Because Haidlmair uses machine tools with Sinumerik CNCs in the most modern area of production, this CNC has become an important part of the training. The full-time trainers received comprehensive training for Haidlmair this during a train-the-trainer course in the Erlangen DEX (Digital Experience and Application Center). In the training workshop, the basic training in Sinumerik programming and operation takes place offline on the Sinutrain virtual programming station. The comprehensive documentation that Siemens provides especially for trainees and trainers is also used there. In the virtual Sinutrain Workbench, different machines with different software versions can be simulated, allowing the trainees to quickly get to grips with the version they will be working on in the future.
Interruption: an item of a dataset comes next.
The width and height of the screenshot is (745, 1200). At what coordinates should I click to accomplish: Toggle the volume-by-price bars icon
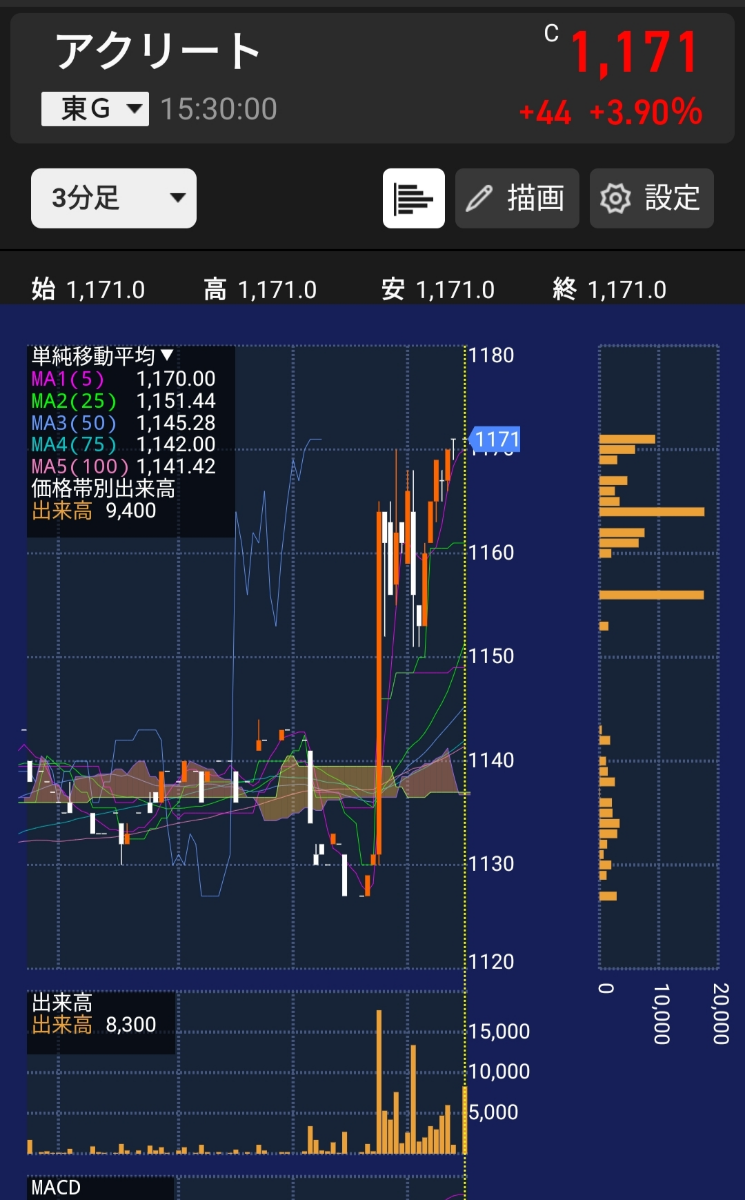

The training workshop includes a DMG Mori milling machine with Sinumerik 840D sl as well as an EMCO milling machine with Sinumerik 828D, on which the trainees will later put the simulation from the PC training area into practice. They manufacture in a very specific way here, learning not only how to program and operate the Sinumerik CNC, but also all the machine-oriented work steps..
What is striking is how many new and well-equipped machines the training workshop has. Stefan Knödlstorfer, technical manager at Haidlmair GmbH, explains: “We deliberately invest a great deal in state-of-the-art equipment. Some trainees have told us that they work on more modern and higher- quality machines than their fathers, who work as trained professionals in other companies in the area. In our training workshop, we want to use representative of the machines and modes of operation that our next generation of skilled workers will also come across after completing their training — for example multi-touch, integrated measuring cycles and additive processes.” Trainees who stand out with excellent performance are even given the opportunity to gain experience at one of the company’s foreign locations.
Haidlmair has already received several awards for its work as a trainer (becoming a state-approved training company, for instance), but that is not the only reason the company is popular among trainees. “As yet, we have not had much difficulty filling apprentice ship spots. Of course, we prepare all trainees for the traditional examination content in the qualification, but the young people know and immediately see that we train for the digital future of our industry here,” says Knödlstorfer with pride.
Fully automated machine cluster
It is precisely this future that the trainees can see and experience in the production halls. In a new building, there are four DMG Mori DMU 80 P duoBLOCKs, equipped with completely identical hardware and software — all controlled by a Sinumerik 840D sl. The special feature is that the four 5-axis machines act as a networked cluster, as a uniform manufacturing system. The workpieces are loaded and unloaded via an automated pallet warehouse. When completely filled, the pallet warehouse is sufficient to allow the four machine tools to operate completely autonomously around the clock for four days. The process is fully automated. The tool magazine, pallet warehouse, the entire automation technology and the master computer come from the Austrian company Promot Automation AG. All in all, this production system is a prime example of the production concepts that trainees will find in the industry in the future — and Haidlmair trainees are well prepared for this.